▶ What you have to do: Within the listing below, how many lines feature the word "height"? Reply with only that number.

-- -- --

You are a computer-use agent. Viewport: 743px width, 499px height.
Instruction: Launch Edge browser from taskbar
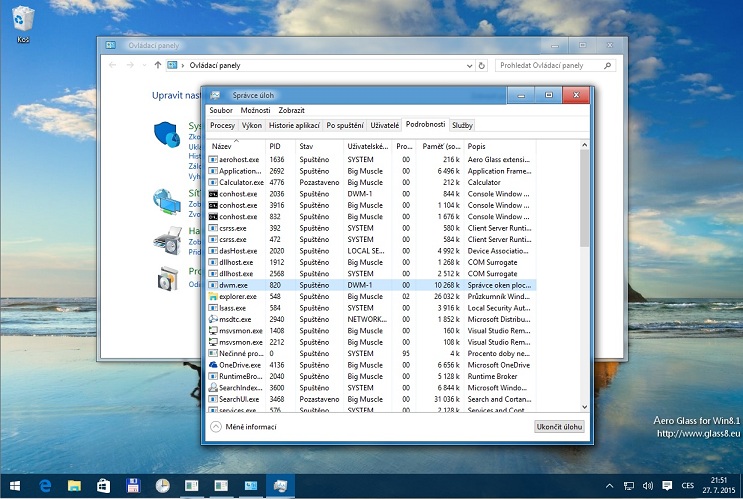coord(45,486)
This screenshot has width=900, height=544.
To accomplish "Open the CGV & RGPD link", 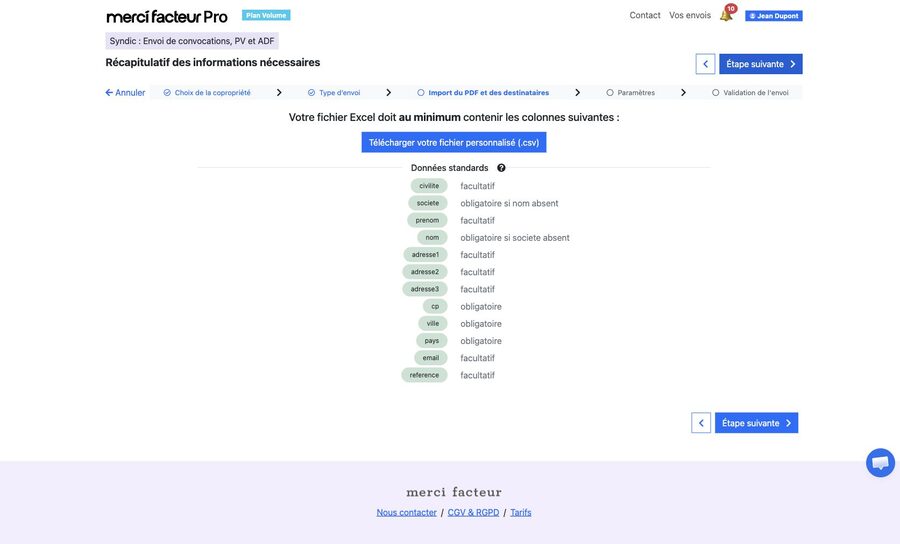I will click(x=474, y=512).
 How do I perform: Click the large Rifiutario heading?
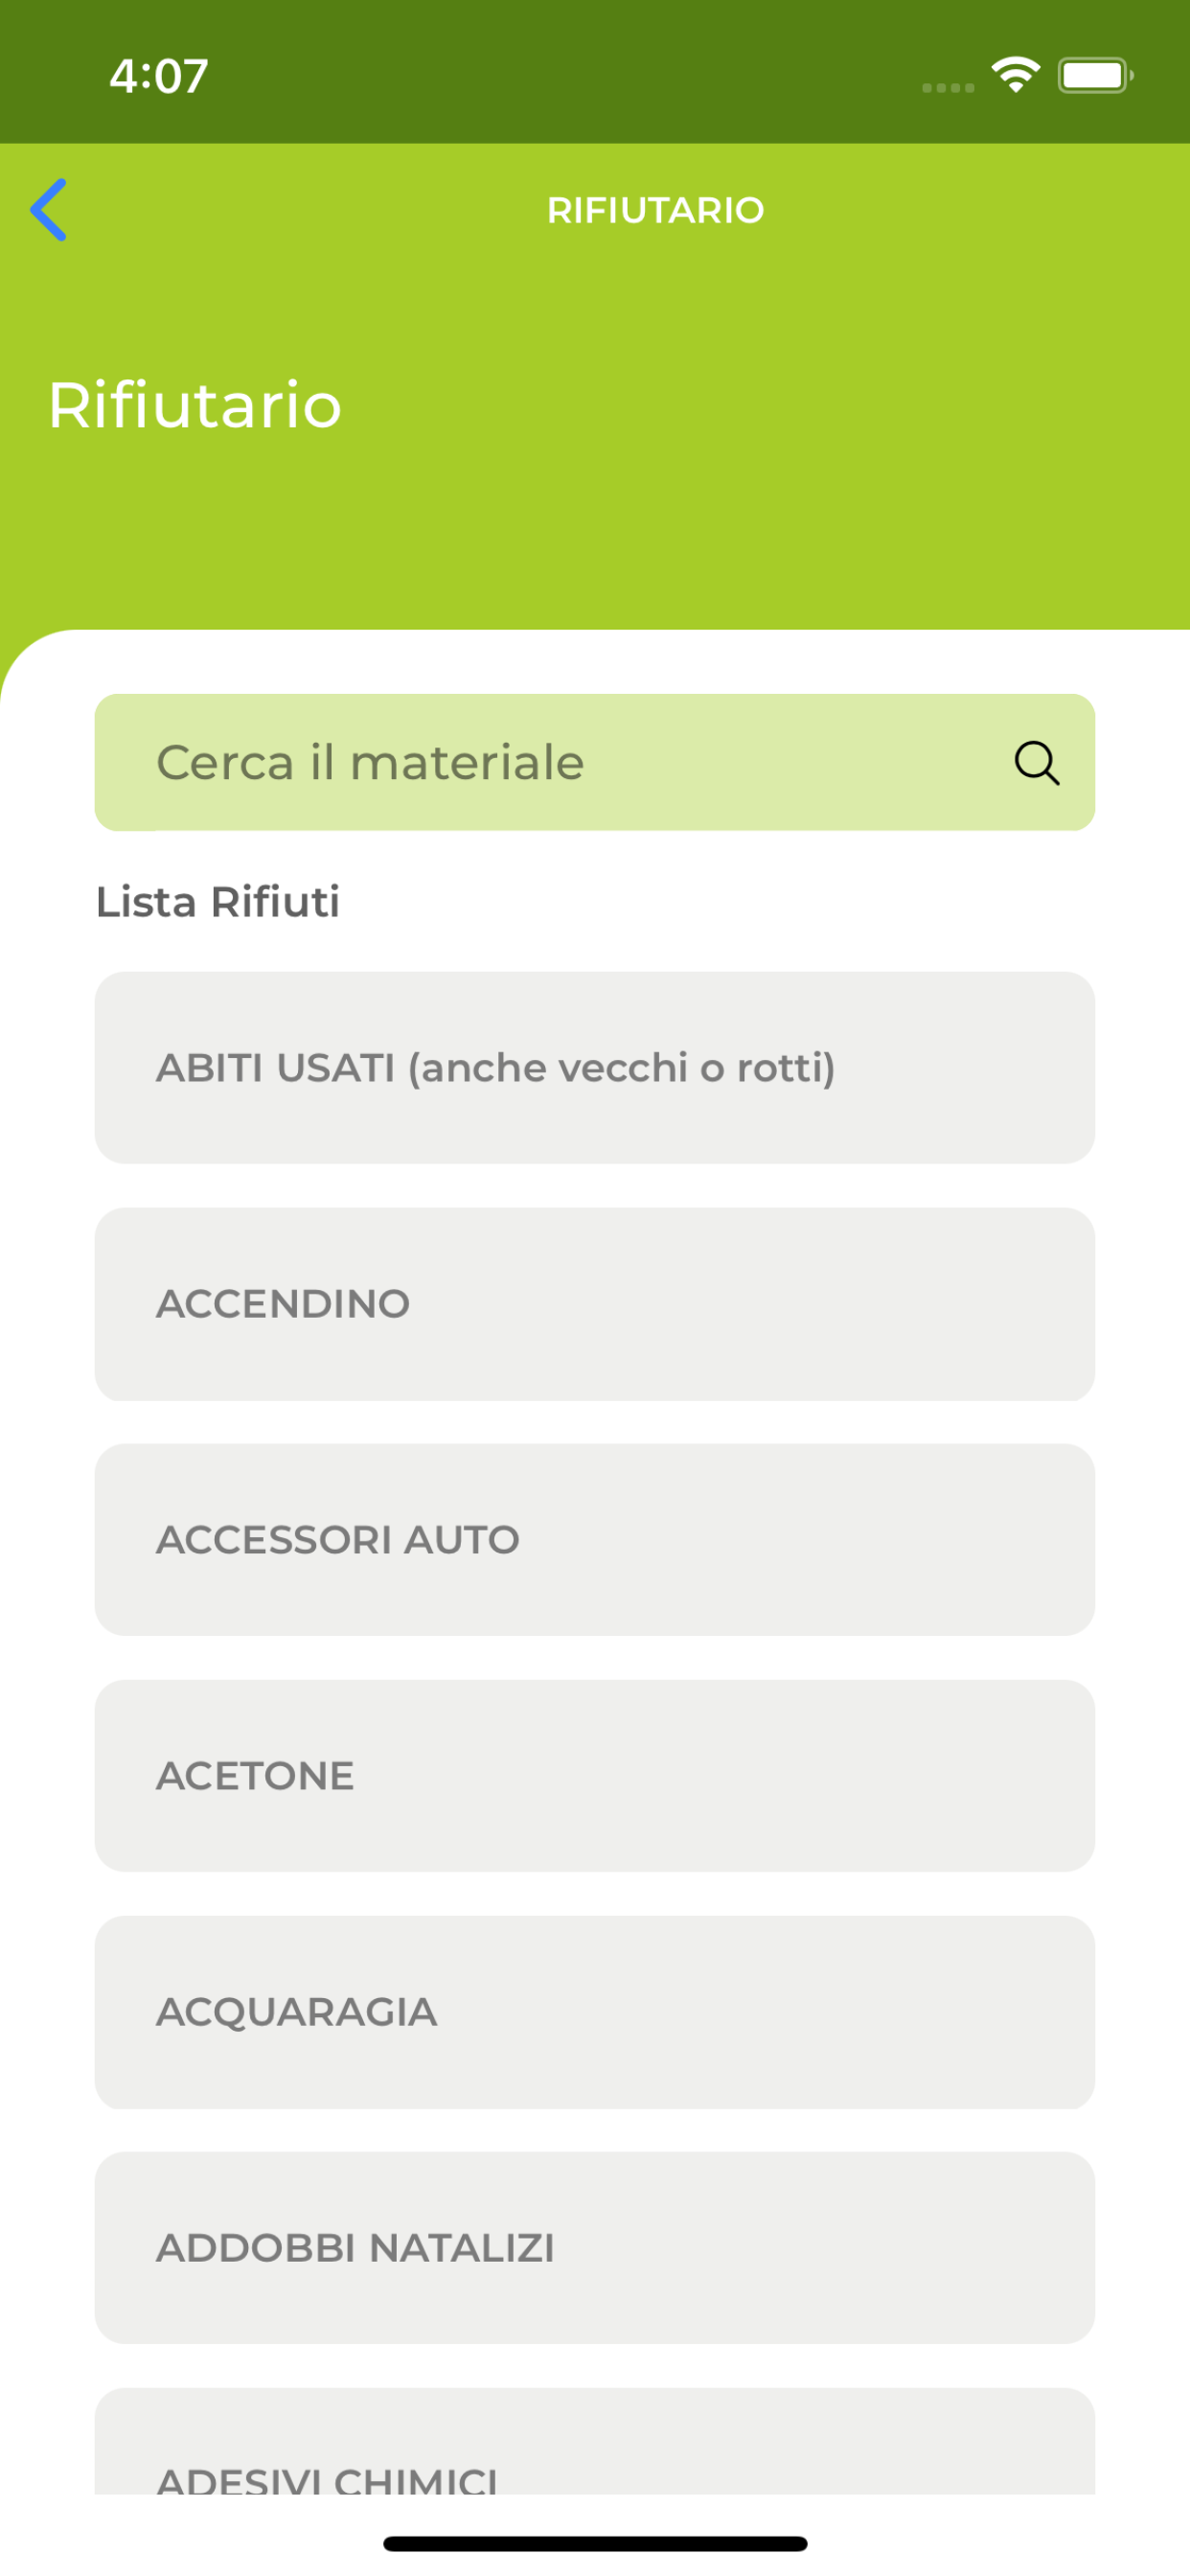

-- -- --

▶ Response: 2